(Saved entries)
_____
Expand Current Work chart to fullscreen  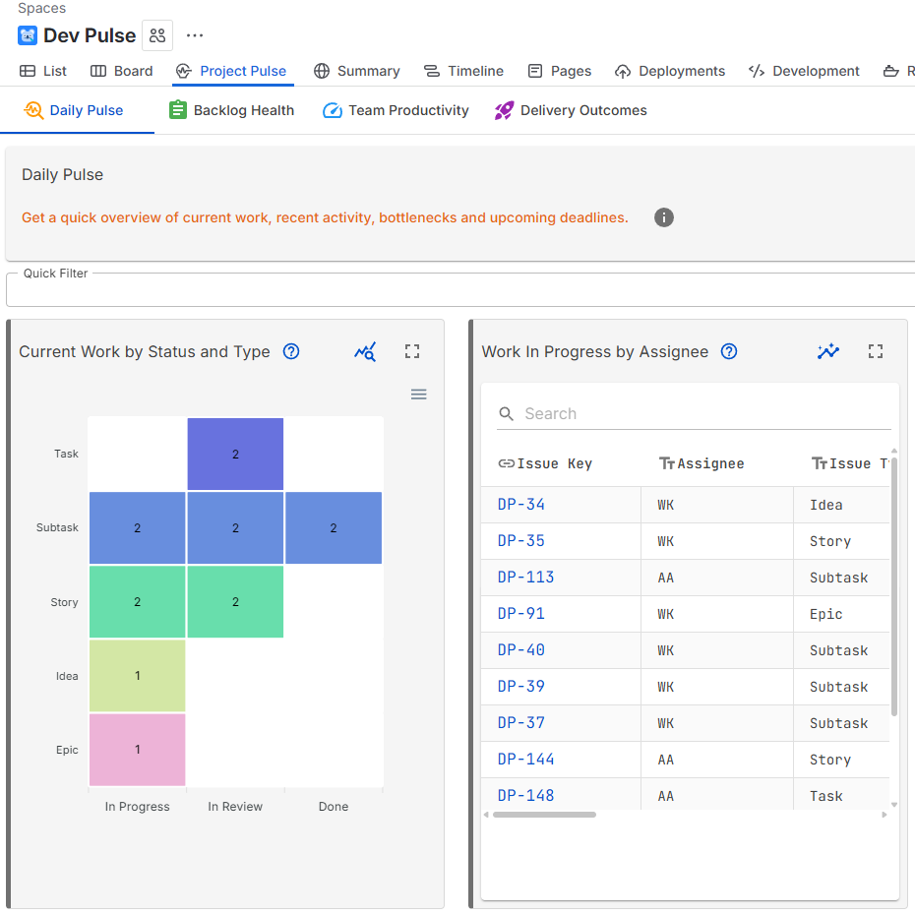click(412, 351)
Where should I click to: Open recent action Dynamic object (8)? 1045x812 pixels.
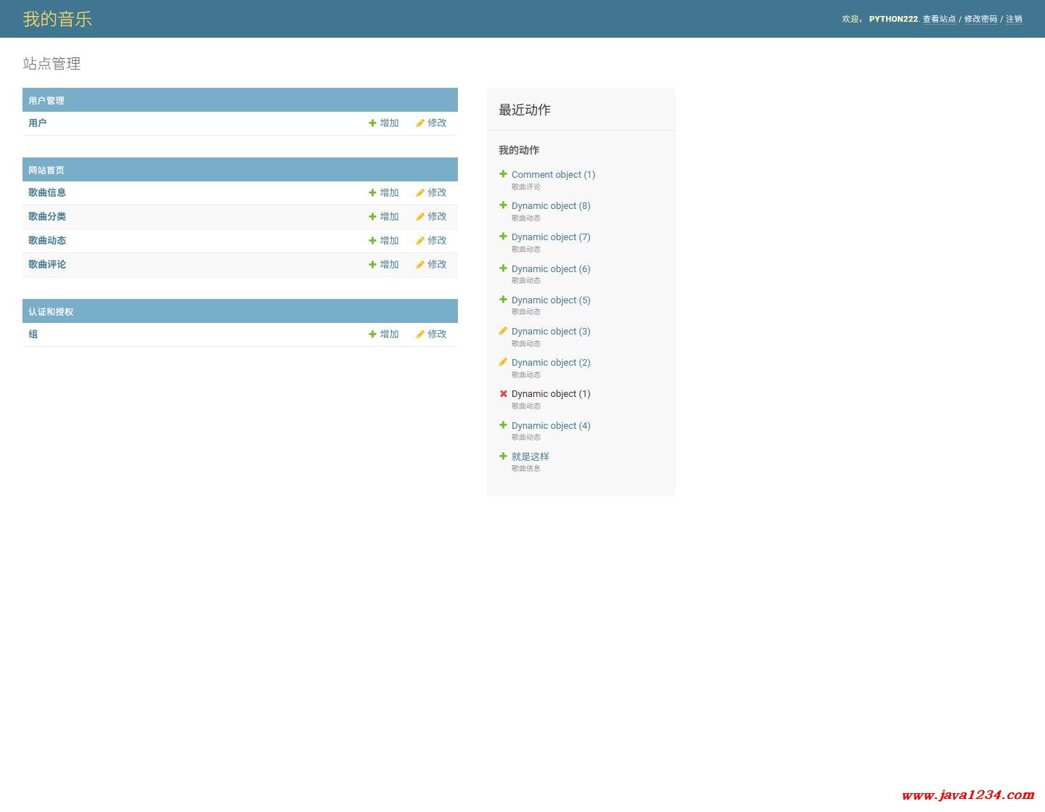pos(551,206)
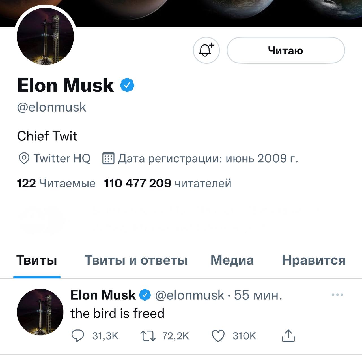Click the registration date calendar icon
This screenshot has height=358, width=362.
tap(108, 158)
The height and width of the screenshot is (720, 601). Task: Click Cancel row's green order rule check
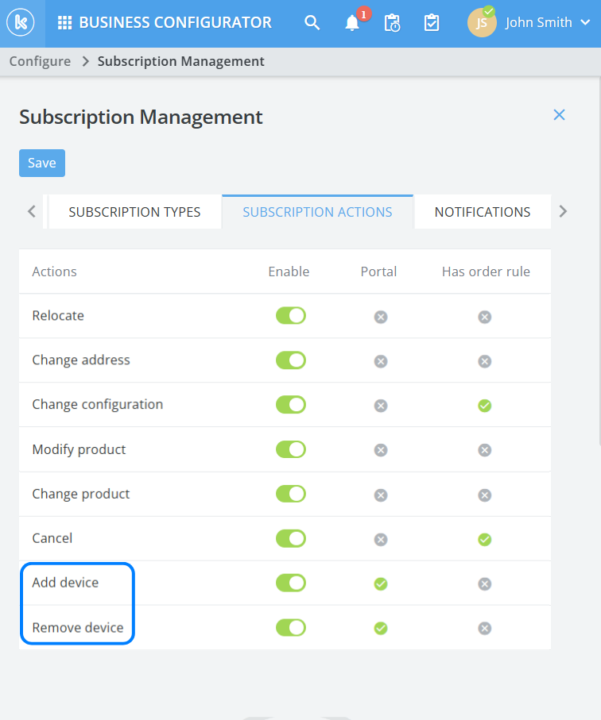[x=485, y=540]
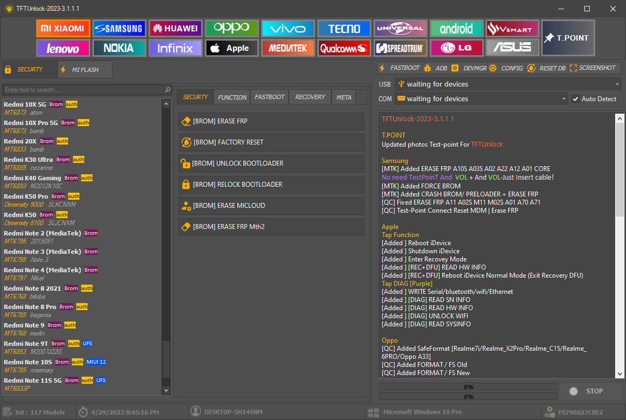Click the Huawei brand logo
Image resolution: width=626 pixels, height=420 pixels.
[175, 29]
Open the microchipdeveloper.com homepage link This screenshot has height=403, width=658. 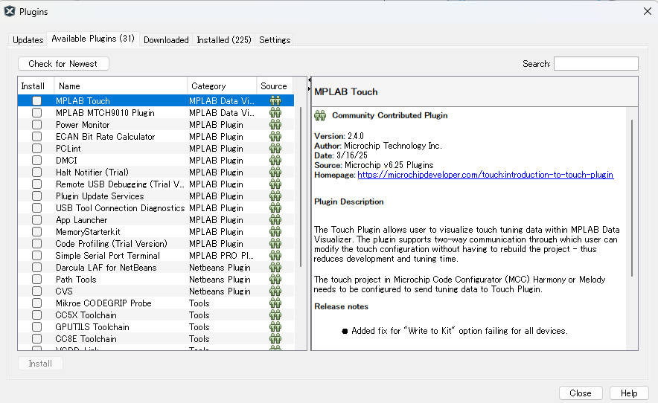point(485,175)
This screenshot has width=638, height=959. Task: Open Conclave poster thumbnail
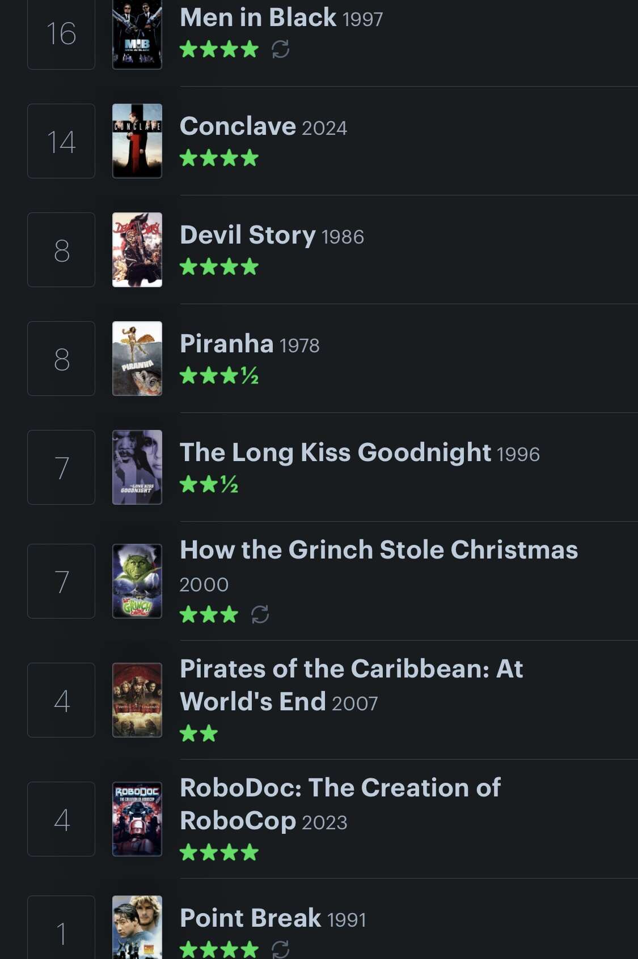pyautogui.click(x=137, y=141)
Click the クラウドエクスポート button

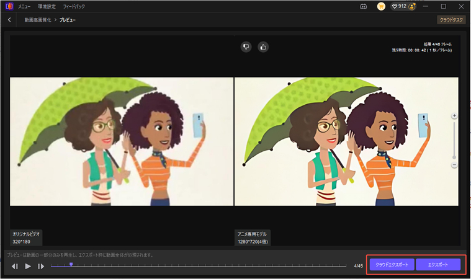tap(392, 265)
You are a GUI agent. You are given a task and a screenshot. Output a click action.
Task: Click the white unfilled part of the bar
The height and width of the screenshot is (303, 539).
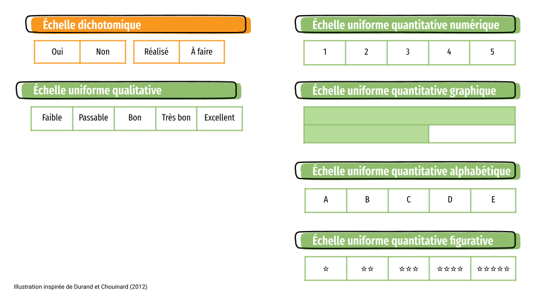click(472, 134)
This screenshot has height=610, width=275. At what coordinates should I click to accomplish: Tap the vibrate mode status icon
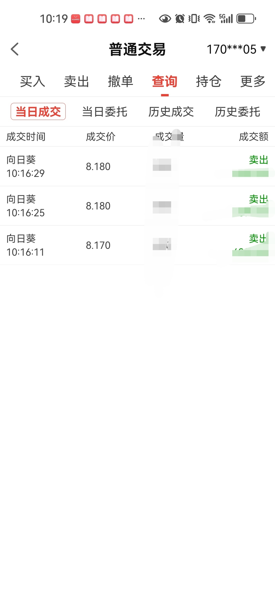(194, 19)
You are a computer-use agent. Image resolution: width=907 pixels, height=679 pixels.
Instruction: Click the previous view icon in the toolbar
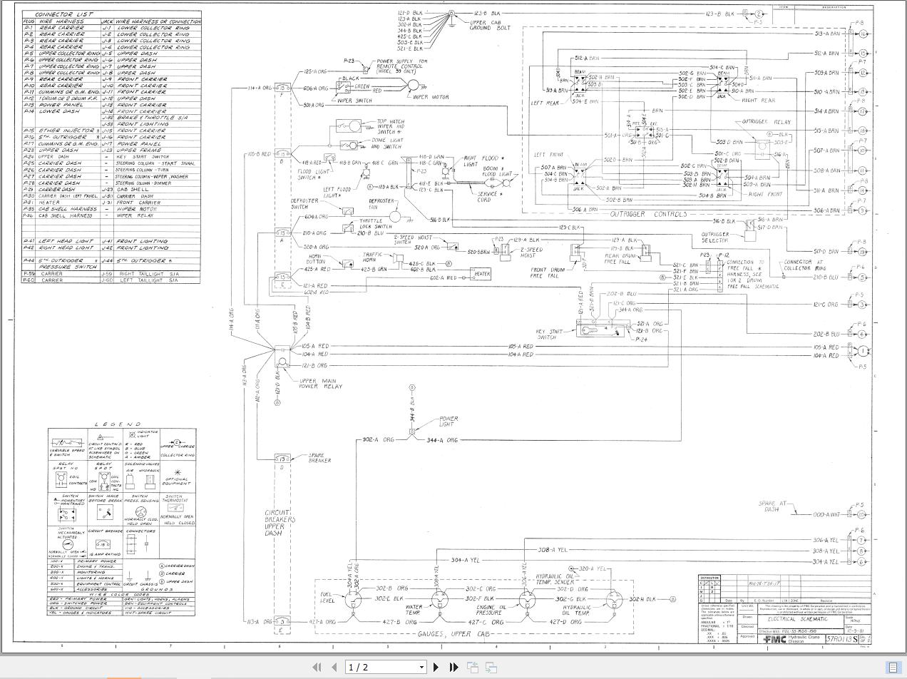(x=473, y=667)
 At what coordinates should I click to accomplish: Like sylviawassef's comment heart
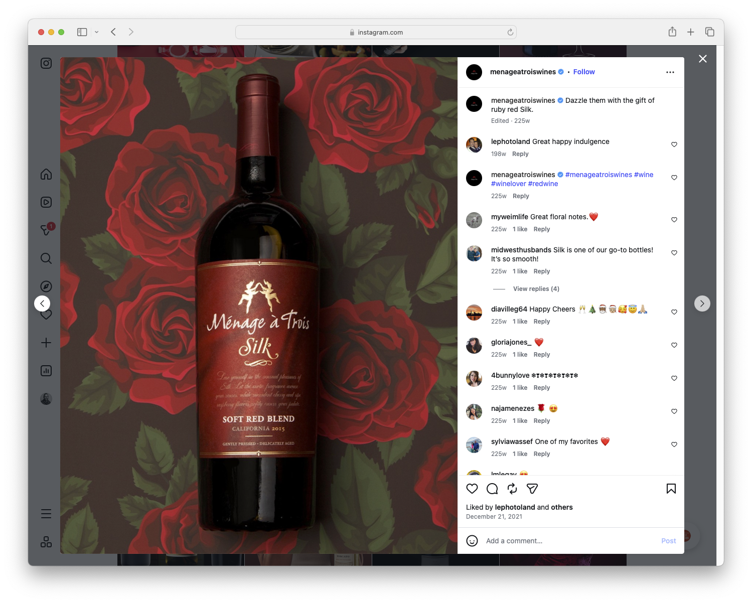674,444
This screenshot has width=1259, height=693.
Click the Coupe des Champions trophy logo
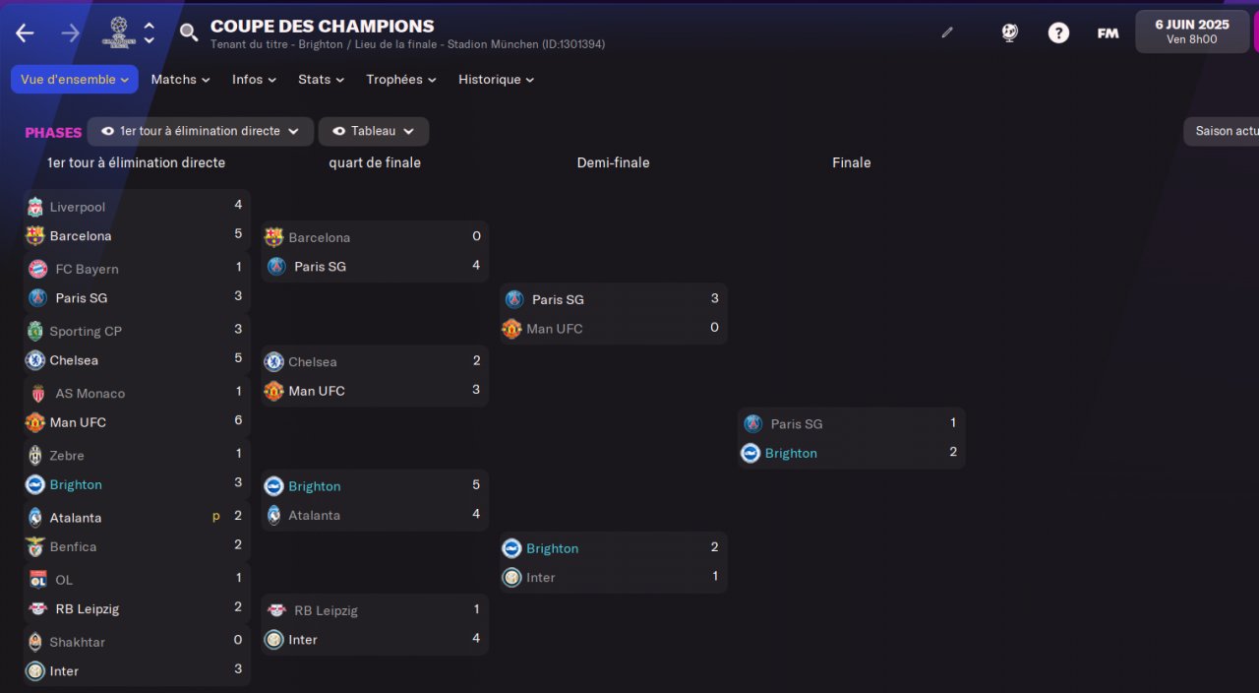click(119, 32)
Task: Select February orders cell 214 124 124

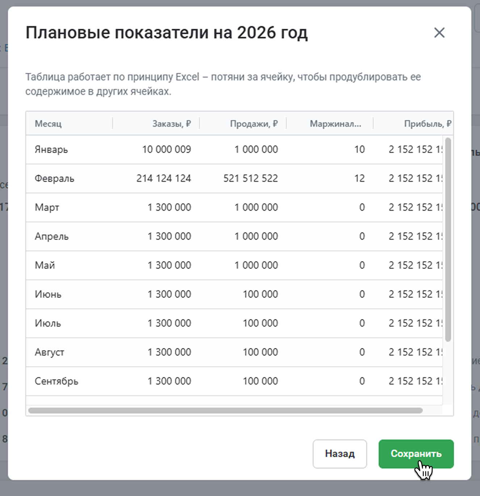Action: [x=164, y=178]
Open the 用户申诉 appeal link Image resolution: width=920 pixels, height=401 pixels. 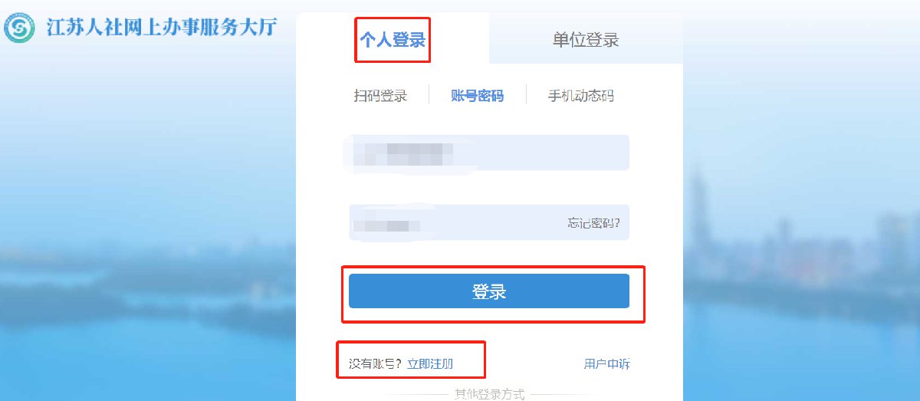pyautogui.click(x=606, y=363)
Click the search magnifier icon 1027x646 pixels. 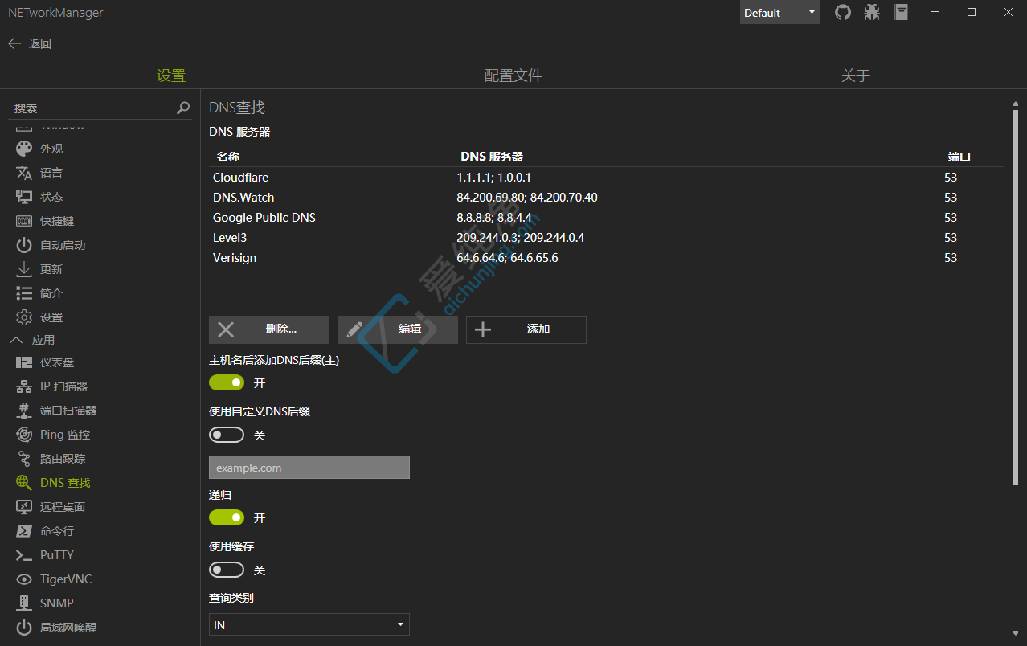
_____
*Work item:*
Scan the lines above for "agent", then copy every one that has it.

*Written solution:*
You are a GUI agent. You are given a task and a screenshot. Output a click action.
You are a computer-use agent. Image resolution: width=907 pixels, height=679 pixels.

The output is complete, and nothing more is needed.